__Requirements__.
a: In the passage on field-assisted sintering, what temperature range is given for calcination?
b: Pick up the passage on field-assisted sintering of lithium titanium phosphate after its last sentence and carry it further.

__Extract__.

The particle size distribution can be measured by laser-diffraction using a LA-950 Laser Particle Size Analyzer from Horiba according to the procedure described in the example section.

[049] The particulate precursor material formed by the flame pyrolysis step can optionally be subjected to a treatment prior to subjecting the particulate precursor material to field-assisted sintering in the process according to the present invention.
For example, the particulate precursor material could in principle be subjected to a drying or milling process or a calcination treatment. Calcination may be performed at temperatures between 630 C and 770 C. Calcination time may be in the range of 4.5 hours to 5.5 hours. Atmosphere during calcination is not that important: It may be either inert or in presence of Oxygen. Calcination may be performed in a dedicated calcination equipment such as a muffle furnace. Alternatively, calcination treatment may be performed by means of sintering equipment before starting actual sintering process. In all cases, aim of calcination treatment is transfer of amorphous powder structure to crystalline powder structure. If crystallization during calcination leads to unappropriated increase of particle size, a deagglomeration step may be performed between calcination step and sintering step.

[050] Contrary to the particles obtained through sol-gel or melt-quenching processes, it is an advantage of present invention that the particulate precursor material obtained from flame pyrolysis can directly be used for sintering, and does not require any treatment prior to the sintering process. In particular, due to the high flame temperatures, organic and other constituents, which would reduce the sintering ability of the particulate precursor material are substantially removed.
Accordingly, the particulate precursor material according to the invention is preferably subjected to field-assisted sintering without any further treatment steps such as drying, milling or a calcination. If a calcination step is needed for crystallizing amorphous powder obtained by flame pyrolysis, said calcination step may be performed with the same equipment used for subsequent sintering step.

[051] The method according to the present invention further comprises subjecting the particulate precursor material to field-assisted sintering to form the lithium titanium phosphate based solid electrolyte material. Generally, field-assisted sintering as understood herein refers to a sintering process also known as spark plasma sintering (SPS) which applies heat generated by an electrical field and pressure to sinter a particulate material to form a solid, compacted workpiece. Field-assisted sintering according to the present invention can be carried out using conventional field-assisted sintering systems as are commercially available for example from Dr. Fritsch GmbH & Co. KG (Fellbach, Germany), FCT Systeme GmbH (Effelder-Rauenstein, Germany) and Sumitomo Coal Mining Co. Ltd.
(Tokyo, Japan). Such field-assisted sintering systems comprise a mold, which is loaded with the particulate precursor material and which can be placed under a controlled atmosphere, as well as a mechanical loading system, which acts at the same time as high-power electrical circuit. Thus, during field-assisted sintering the particulate precursor material can be subjected simultaneously to high sintering temperatures as well as pressures on the order of several tens of MPa. Field-assisted sintering typically has several advantages compared to conventional sintering processes like tape-casting. Thus, field-assisted sintering can provide sintered microstructures with comparatively small grain sizes which positively influences both the ion-conductivity and mechanical properties of the resulting solid electrolyte material. One important factor determining the grain size can be seen in the comparatively high heating rates and short holding and process times attainable by field-assisted sintering compared to conventional furnace sintering processes.

__Stored data__.
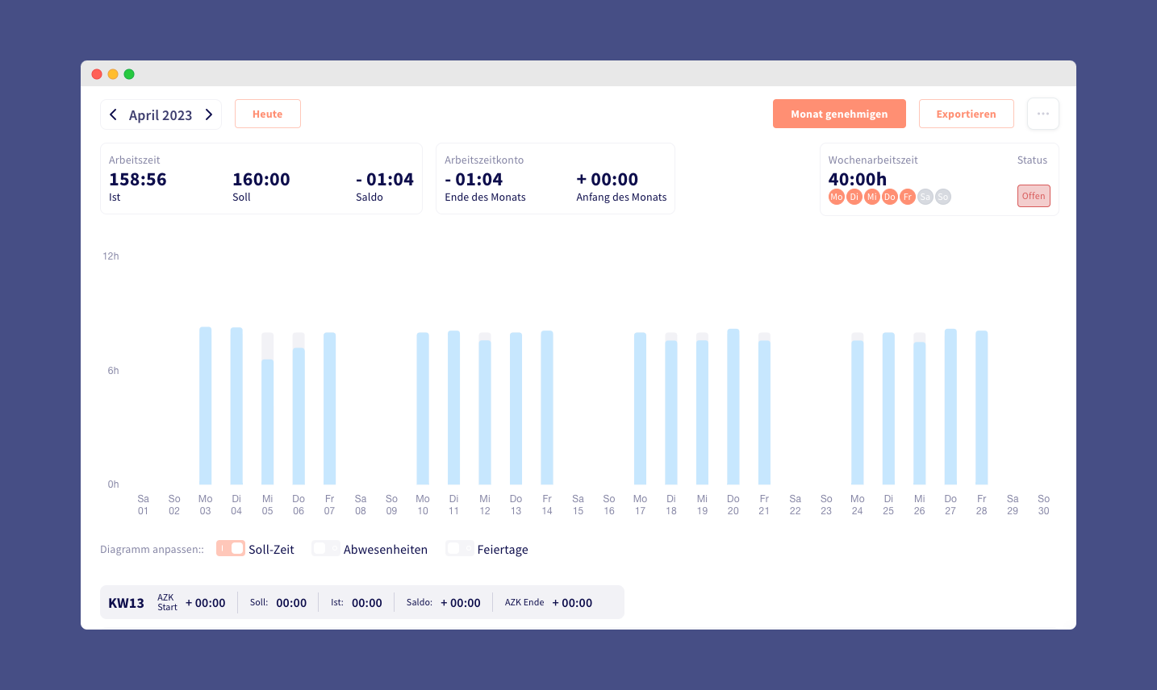Go to next month with right chevron
Image resolution: width=1157 pixels, height=690 pixels.
[209, 114]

__Task-by-task results__.
a: Between 630 C and 770 C.

b:
Short holding and process times may significantly reduce energy costs compared to conventional furnace heating. Contrary to conventional external heating, e.g., by means of an oven, the sample may be heated in case of field-assisted sintering directly based on the ohmic resistance of the particulate material in the mold.
Compared to cold pressing prior to the sintering process, the application of pressure during heating to the sintering temperature can provide solid electrolytes with a reduced amount of or substantially no pores and with increased density. This may result in solid electrolyte materials with both high ion-conductivity and high mechanical reliability.

[052] Field-assisted sintering according to the present invention may accordingly comprise providing the particulate precursor material in a mold between a pair of electrodes, applying pressure to the particulate precursor material and passing an electrical current by the electrodes through the mold and/or the particulate precursor material. The particulate precursor material can optionally be mixed with one or more than one further substance prior to the field-assisted sintering.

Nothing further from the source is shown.